Seanad debates

Thursday, 2 July 2015

Employment Equality (Amendment) (No. 2) Bill 2013: Committee Stage (Resumed)

 

10:30 am

Photo of Katherine ZapponeKatherine Zappone (Independent) | Oireachtas source

I move amendment No. 8:



In page 4, to delete lines 30 to 33 and substitute the following:“(c) The Minister, after consultation with the Minister for Education and Skills, and the Minister for Health, will issue guidelines to the institutions identified within this Act, to define and publish their ethos, and may issue further directions or guidelines for the purpose of giving effect to paragraph (b).”.
The Minister of State has made clear he will be taking out this section of the Bill but I will proceed. The Bill states: "The Minister, after consultation with the Minister for Education and Skills, and the Minister for Health, may issue directions or guidelines for the purpose of giving effect to paragraph (b)." The paragraph in question adds restrictions and protections for employees. My amendment is to substitute the word "will" for "may". I will explain why I propose stating that, despite the fact that the Minister said the word "may" could be unsafe and the courts could find it an unlawful delegation of authority on the part of the Oireachtas.

It would be most helpful to issue guidelines to institutions to give their religious ethos so that it would be much easier for employees to determine whether they were in tune with it and how they would conduct themselves in the workplace. My amendment would make things clear, it would reduce the chill factor and it would lend sufficient clarity to the law. I am aware of the fact that the Supreme Court acknowledged that the term "ethos" in the Employment Equality Bill 1997 was vague and it was also a contentious issue in the Oireachtas debates on the Bill. Nevertheless, I wonder why it would be so difficult for religious institutions to publish their ethos.

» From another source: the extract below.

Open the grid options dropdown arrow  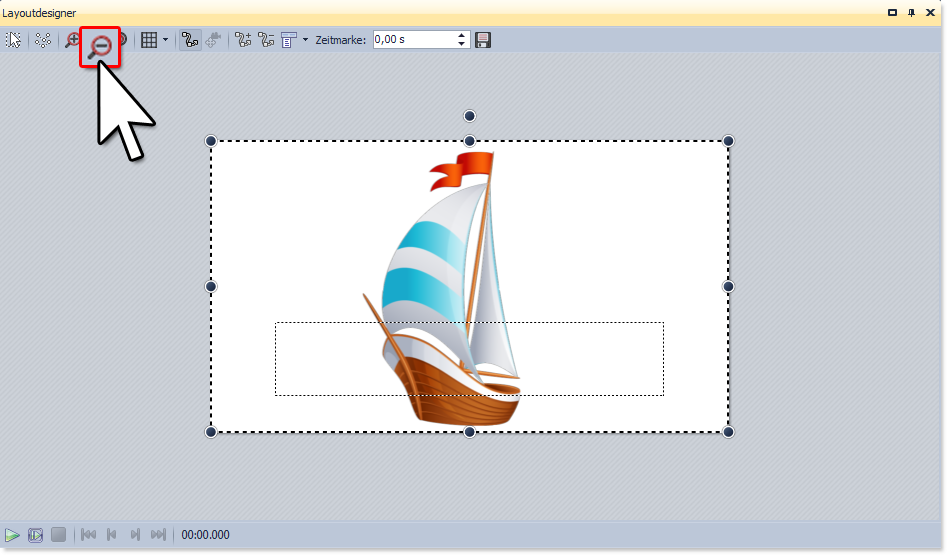165,40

When this issue was debated in the past, the then Senator Brendan Ryan asked:

Who undermines the ethos of an institution? Is it the eminent secondary school teacher who owns 15 slum dwellings in a small town and rips off the poor? Or is it the person living with someone who is not their spouse? I know which has been sacked and which has not been sacked.
He was, of course, referring to the Eileen Flynn case. I put forward this amendment to change things to bring clarity to how employees are to behave and conduct themselves in the workplace. It would mean that, should they be discriminated against by an institution on account of its religious ethos, there would be at least three or four tests which they would have to pass in court to ensure their actions were legitimate and just.